## PROMPT
Copy the listing below line for line, without changing a single character.

## PROVIDED INFORMATION
****************
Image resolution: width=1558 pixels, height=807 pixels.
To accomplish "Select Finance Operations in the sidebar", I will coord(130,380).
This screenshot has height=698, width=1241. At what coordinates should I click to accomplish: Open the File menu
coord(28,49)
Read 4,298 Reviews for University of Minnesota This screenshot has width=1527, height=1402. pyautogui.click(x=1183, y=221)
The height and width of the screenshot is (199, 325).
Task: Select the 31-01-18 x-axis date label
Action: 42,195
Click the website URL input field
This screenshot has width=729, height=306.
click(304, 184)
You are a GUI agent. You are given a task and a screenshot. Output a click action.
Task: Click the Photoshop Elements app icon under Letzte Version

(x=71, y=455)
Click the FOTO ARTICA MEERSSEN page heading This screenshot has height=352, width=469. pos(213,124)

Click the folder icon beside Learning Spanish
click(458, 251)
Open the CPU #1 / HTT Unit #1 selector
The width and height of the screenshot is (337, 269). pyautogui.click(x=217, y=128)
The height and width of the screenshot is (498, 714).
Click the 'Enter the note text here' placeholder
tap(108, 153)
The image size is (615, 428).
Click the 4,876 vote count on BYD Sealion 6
****************
## ANSWER TO THIS PROBLEM
Image resolution: width=1558 pixels, height=807 pixels.
To accomplish "Select Finance Operations in the sidebar", I will coord(130,380).
This screenshot has height=698, width=1241. At what coordinates should I click to accomplish: Open the File menu
coord(28,49)
Read 4,298 Reviews for University of Minnesota This screenshot has width=1527, height=1402. pyautogui.click(x=1183, y=221)
The height and width of the screenshot is (199, 325).
Task: Select the 31-01-18 x-axis date label
Action: 42,195
Click the website URL input field
This screenshot has width=729, height=306.
click(304, 184)
You are a GUI agent. You are given a task and a screenshot. Output a click action.
Task: Click the Photoshop Elements app icon under Letzte Version

(x=71, y=455)
Click the FOTO ARTICA MEERSSEN page heading This screenshot has height=352, width=469. pos(213,124)

Click the folder icon beside Learning Spanish
click(458, 251)
Open the CPU #1 / HTT Unit #1 selector
The width and height of the screenshot is (337, 269). pyautogui.click(x=217, y=128)
The height and width of the screenshot is (498, 714).
Click the 'Enter the note text here' placeholder
tap(108, 153)
The image size is (615, 428).
Click the 4,876 vote count on BYD Sealion 6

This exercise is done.